Data to use:
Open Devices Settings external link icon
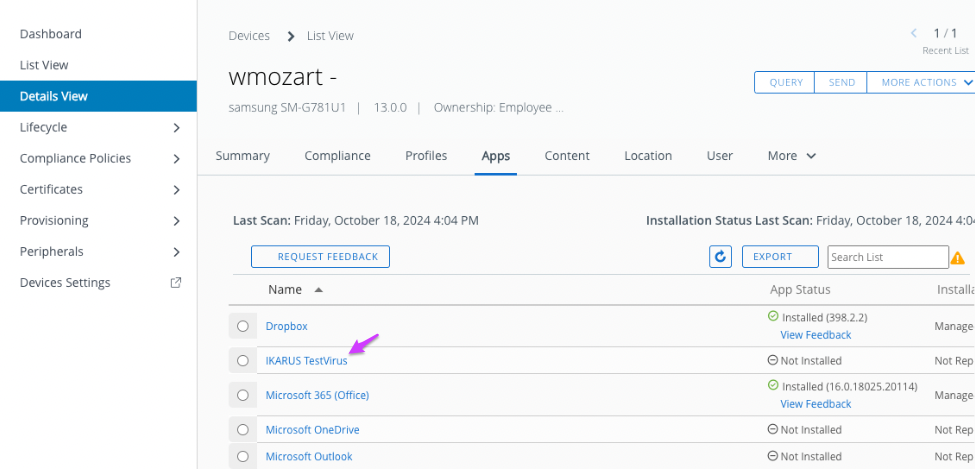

--

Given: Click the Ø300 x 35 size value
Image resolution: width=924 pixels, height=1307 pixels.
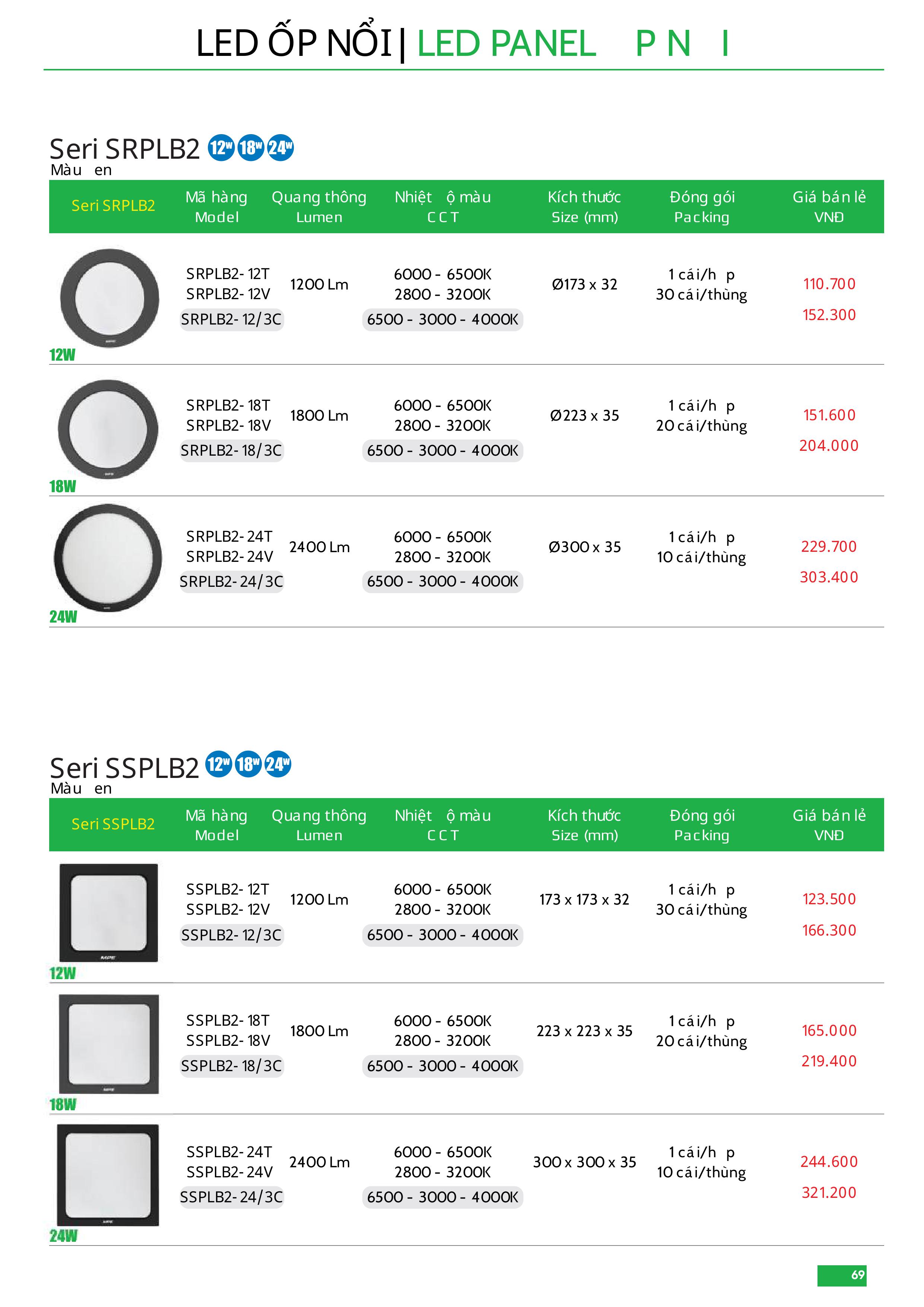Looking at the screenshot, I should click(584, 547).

--

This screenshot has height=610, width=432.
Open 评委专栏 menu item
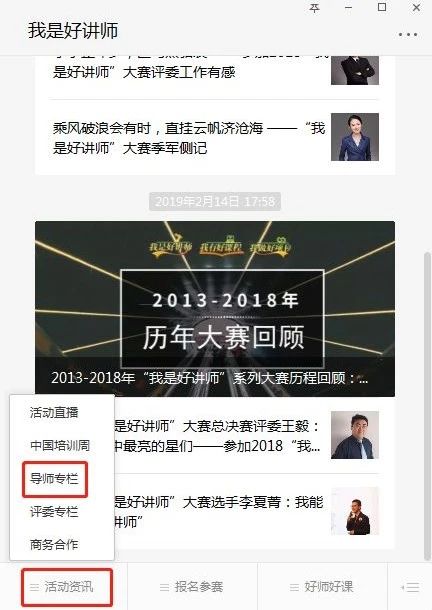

Problem statement: Lines holding the word "Open" in the records above: how many are there? Answer with the number only.

Exercise solution: 2